From the entries provided below, copy each line that contains the word "logo".

• _ENTRIES SHOWN_:

---+---

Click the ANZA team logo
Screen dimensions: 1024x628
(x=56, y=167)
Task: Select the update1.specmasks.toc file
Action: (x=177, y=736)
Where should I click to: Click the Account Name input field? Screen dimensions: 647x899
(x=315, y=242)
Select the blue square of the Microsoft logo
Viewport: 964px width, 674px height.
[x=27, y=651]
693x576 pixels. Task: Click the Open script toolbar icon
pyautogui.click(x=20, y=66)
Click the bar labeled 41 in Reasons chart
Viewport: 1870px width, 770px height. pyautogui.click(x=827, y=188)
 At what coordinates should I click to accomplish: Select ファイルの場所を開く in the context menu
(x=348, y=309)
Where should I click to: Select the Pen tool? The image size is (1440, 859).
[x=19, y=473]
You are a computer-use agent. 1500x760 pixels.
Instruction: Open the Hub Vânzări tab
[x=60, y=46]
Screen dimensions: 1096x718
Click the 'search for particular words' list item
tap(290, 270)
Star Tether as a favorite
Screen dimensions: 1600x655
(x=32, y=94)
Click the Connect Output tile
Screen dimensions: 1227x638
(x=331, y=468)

---+---

• _ANSWER TO THE PROBLEM_:
Click the ANZA team logo
Select the blue square of the Microsoft logo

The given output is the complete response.